» Stated exercise:
Copy out the forum post about the Quebec pension fund, everything from "Check out this" down to "from Dec. 10.", substituting "sabbatical" for "leave of absence".

» Given passage:
# # # # # # #

Unread postby Denny » Mon 05 Jan 2009, 17:50:38

And, you can't even believe governments themselves when it comes to financial matters, so don't trust them to regulate things either.

Check out this article, Second CEO in four months leaves $155 billion Quebec Pension fund

"There was speculation early last month that Mr. Guay might not be returning to his post when the $155-billion pension fund, Canada's largest, announced that it had extended his leave of absence until Jan. 5 from Dec. 10.

The Caisse first disclosed Nov. 12 that its new CEO, a 13-year veteran of the fund, had gone on fatigue-related leave.

The provincial pension fund is battling fallout from the global financial meltdown and its massive, $12.6-billion exposure to the ABCP market.

The Caisse has until early March to disclose its financial results for 2008.

Opposition politicians tried unsuccessfully to force Quebec Premier Jean Charest to release interim financial results for the pension fund during the recent provincial election that returned the Liberal Party to power with a slender majority early last month.

The Parti Quebecois, for instance, bought full-page advertisements in a number of newspapers in the province accusing Mr. Charest's government of trying to conceal losses at the Caisse."


And, isn't it odd that the same kind of investment proifessionals who advise you to diversify your investments (and, in their own interest, to gain more trading fees) are themselves guilty of putting too many eggs into one basket when they administer investments for others?

# # # # # # #

» Information shown:
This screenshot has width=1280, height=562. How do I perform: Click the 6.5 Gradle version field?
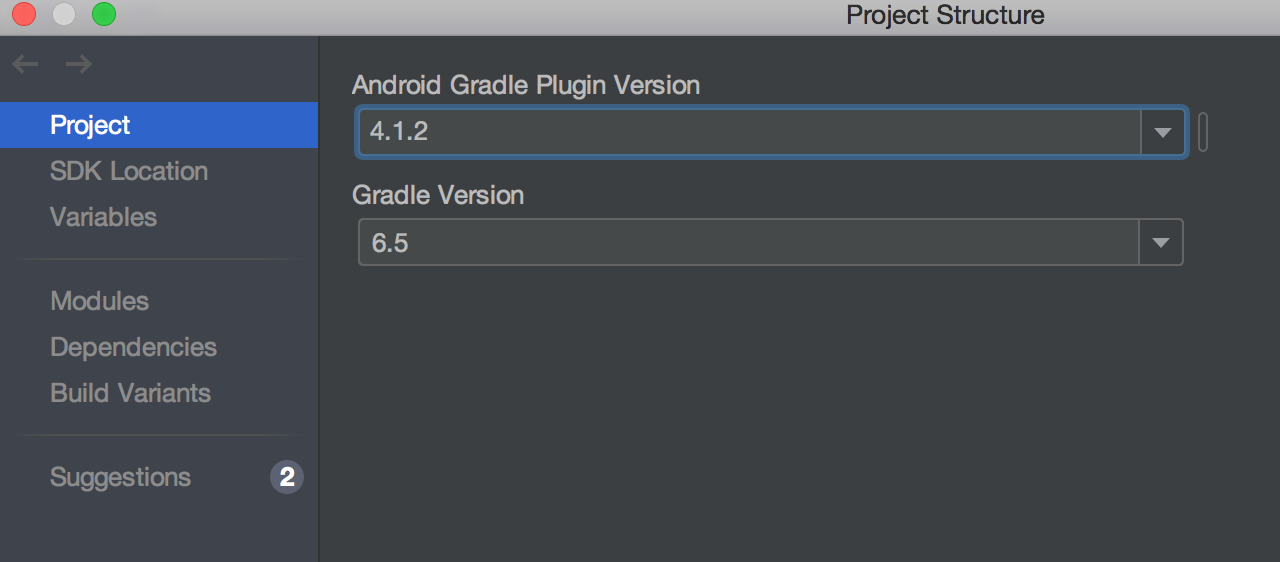tap(748, 243)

# # # # # # #

» Result of the task:
Check out this article, Second CEO in four months leaves $155 billion Quebec Pension fund

"There was speculation early last month that Mr. Guay might not be returning to his post when the $155-billion pension fund, Canada's largest, announced that it had extended his sabbatical until Jan. 5 from Dec. 10.